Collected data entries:
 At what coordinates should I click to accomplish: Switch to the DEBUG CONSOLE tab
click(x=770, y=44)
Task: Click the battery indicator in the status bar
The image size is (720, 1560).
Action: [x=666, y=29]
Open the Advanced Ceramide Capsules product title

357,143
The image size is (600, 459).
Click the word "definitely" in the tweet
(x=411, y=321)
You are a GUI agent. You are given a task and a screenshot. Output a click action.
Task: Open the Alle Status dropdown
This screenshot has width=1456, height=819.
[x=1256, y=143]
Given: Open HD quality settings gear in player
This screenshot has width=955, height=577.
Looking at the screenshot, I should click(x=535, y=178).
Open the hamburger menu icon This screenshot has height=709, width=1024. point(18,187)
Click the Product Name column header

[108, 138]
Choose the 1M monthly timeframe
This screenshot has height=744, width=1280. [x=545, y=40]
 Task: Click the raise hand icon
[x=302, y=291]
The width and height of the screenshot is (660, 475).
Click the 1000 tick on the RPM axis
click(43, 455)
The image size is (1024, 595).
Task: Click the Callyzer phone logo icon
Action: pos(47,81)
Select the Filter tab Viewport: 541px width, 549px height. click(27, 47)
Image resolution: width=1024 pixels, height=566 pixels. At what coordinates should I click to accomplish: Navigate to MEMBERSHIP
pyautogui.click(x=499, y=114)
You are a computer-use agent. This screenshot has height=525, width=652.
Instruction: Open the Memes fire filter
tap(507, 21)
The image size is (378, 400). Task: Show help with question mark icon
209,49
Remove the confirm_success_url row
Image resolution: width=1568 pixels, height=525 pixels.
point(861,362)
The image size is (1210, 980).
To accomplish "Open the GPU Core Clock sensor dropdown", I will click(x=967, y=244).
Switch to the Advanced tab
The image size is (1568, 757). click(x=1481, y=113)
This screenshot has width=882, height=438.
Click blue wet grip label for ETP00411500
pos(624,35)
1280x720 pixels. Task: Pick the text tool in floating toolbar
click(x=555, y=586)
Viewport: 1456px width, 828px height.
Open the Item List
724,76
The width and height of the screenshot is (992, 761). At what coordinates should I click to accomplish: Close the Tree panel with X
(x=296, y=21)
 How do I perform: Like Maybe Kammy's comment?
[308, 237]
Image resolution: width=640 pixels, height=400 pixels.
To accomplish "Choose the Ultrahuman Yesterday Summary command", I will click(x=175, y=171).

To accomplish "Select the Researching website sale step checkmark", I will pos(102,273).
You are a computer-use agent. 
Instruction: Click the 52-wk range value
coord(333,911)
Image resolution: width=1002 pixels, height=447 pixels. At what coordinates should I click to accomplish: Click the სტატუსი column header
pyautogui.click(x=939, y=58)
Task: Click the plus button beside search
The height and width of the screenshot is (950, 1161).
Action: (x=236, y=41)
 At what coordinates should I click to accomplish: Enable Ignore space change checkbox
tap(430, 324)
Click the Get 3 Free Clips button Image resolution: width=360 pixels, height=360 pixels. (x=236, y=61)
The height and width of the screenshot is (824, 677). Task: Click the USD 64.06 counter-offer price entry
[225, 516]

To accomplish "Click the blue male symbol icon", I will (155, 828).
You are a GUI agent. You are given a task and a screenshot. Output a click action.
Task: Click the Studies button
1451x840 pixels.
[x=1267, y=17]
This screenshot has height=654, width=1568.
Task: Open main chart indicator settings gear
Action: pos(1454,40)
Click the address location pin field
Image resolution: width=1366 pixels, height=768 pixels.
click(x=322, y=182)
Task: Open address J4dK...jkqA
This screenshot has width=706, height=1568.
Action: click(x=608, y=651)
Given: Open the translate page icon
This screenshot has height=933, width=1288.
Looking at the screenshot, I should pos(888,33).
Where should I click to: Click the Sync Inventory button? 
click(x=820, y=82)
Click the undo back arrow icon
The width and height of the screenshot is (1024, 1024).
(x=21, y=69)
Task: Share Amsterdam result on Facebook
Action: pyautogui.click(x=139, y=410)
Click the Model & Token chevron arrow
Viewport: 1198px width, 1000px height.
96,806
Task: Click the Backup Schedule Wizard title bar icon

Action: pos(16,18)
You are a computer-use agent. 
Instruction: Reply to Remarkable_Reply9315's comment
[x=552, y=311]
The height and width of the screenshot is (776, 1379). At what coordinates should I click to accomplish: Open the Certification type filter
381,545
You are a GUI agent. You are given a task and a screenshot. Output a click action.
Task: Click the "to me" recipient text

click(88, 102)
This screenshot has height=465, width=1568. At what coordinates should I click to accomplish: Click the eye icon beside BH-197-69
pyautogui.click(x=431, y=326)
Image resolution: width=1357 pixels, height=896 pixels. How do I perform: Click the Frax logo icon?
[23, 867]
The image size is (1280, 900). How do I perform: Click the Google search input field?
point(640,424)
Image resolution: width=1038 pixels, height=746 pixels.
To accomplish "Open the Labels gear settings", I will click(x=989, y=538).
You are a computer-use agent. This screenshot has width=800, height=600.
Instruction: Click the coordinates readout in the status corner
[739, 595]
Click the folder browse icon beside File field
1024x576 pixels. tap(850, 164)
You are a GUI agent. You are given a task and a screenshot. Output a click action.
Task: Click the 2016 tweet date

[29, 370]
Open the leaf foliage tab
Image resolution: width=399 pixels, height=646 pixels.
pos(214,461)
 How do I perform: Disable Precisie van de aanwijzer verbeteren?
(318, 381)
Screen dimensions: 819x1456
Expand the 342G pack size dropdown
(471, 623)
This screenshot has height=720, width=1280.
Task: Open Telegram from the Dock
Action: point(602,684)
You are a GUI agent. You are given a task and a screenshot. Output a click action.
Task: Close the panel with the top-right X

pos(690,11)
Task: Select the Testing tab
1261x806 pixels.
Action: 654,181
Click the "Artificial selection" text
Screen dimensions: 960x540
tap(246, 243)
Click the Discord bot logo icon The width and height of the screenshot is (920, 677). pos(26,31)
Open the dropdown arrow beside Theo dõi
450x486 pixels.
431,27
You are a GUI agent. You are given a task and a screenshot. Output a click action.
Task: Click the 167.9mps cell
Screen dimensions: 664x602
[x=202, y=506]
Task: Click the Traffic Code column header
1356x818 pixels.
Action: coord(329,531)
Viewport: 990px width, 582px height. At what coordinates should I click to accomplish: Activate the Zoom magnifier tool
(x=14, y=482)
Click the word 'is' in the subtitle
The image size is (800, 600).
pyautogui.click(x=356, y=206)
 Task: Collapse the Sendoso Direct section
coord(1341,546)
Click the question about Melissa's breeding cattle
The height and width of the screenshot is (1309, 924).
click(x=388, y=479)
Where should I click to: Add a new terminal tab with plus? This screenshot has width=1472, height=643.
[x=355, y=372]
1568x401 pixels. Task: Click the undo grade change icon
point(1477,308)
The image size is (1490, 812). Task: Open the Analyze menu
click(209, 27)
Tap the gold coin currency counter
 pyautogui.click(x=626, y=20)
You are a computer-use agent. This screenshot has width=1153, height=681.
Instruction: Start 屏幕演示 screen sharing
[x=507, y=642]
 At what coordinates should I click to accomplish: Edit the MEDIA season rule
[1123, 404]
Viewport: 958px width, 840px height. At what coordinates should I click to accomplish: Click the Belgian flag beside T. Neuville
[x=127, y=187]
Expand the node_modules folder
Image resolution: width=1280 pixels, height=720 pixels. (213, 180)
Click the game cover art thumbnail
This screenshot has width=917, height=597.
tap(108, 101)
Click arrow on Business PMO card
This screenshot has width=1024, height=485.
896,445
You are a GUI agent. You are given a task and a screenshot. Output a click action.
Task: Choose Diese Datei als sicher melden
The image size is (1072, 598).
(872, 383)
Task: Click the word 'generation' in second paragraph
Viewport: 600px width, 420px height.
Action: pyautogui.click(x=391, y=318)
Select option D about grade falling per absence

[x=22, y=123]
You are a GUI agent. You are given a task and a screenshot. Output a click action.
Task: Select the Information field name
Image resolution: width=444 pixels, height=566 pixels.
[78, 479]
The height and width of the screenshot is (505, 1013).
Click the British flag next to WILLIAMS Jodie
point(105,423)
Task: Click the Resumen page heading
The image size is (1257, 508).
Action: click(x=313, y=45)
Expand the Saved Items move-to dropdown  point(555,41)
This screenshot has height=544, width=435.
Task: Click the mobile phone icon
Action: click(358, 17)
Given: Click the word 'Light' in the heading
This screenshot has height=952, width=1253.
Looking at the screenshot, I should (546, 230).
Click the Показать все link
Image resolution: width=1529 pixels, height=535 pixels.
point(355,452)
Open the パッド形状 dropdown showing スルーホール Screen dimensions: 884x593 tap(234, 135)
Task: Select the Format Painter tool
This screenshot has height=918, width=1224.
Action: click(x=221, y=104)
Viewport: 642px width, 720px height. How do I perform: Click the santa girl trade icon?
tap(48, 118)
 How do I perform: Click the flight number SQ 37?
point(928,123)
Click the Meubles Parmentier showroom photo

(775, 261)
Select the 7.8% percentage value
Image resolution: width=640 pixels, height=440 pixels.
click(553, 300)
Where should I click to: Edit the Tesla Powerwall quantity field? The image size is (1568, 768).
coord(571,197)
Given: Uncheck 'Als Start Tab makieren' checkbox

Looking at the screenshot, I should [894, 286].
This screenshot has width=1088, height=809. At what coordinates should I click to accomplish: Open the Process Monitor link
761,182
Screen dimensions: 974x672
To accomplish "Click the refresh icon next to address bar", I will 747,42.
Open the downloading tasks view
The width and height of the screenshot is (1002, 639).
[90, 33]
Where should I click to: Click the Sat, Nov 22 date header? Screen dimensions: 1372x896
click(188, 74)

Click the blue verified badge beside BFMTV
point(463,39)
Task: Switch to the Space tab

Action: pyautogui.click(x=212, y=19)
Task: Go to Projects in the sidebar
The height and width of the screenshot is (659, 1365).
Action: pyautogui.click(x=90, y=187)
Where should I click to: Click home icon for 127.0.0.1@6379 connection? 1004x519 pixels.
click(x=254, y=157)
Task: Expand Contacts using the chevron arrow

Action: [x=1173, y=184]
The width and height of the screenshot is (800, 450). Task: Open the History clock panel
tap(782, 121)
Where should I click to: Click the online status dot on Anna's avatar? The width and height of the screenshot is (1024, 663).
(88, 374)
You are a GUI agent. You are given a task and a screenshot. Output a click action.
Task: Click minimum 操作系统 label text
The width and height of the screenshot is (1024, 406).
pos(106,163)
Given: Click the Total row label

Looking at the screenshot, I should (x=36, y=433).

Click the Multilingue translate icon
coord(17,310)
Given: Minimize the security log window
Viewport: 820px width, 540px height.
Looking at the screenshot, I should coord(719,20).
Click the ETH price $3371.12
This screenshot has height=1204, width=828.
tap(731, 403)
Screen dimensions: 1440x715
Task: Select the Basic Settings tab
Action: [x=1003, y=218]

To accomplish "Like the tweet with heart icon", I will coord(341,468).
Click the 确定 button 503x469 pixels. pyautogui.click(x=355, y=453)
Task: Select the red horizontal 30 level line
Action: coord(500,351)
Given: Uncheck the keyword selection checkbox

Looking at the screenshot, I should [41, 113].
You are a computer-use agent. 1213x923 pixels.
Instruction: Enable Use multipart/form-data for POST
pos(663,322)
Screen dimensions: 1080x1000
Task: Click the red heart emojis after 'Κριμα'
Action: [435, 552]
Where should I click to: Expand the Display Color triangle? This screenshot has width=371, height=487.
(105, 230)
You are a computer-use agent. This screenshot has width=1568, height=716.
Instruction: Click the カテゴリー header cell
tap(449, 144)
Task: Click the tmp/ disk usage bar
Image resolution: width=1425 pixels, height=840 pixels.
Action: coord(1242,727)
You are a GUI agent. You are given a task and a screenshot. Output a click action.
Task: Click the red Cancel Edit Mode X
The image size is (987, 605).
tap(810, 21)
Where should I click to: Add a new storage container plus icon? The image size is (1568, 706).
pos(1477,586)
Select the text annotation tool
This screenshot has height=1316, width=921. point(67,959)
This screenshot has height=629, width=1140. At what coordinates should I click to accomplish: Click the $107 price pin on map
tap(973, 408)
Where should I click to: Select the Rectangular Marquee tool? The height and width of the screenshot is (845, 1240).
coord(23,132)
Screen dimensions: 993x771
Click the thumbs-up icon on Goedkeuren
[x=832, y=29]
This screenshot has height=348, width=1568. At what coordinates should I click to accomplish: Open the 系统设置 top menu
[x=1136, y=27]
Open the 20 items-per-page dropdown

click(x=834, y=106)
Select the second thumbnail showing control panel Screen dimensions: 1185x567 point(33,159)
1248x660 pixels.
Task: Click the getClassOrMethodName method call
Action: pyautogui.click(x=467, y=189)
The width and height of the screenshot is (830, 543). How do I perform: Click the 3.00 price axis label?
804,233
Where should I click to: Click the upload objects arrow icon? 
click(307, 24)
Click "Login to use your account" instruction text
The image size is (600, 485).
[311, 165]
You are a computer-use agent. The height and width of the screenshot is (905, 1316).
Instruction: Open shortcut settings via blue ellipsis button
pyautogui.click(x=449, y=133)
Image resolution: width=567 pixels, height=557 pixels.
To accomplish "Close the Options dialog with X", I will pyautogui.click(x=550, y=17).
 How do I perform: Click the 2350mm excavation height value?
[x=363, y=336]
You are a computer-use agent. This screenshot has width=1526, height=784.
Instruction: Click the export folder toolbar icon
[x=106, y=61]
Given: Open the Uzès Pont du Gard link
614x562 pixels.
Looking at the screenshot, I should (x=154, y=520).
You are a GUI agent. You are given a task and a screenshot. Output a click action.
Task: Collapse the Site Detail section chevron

The problem ▸
Among the records, find every line holding the word "heading" and copy it.

Answer section ▸
Task: Click the Resumen page heading
Given: Click the word 'Light' in the heading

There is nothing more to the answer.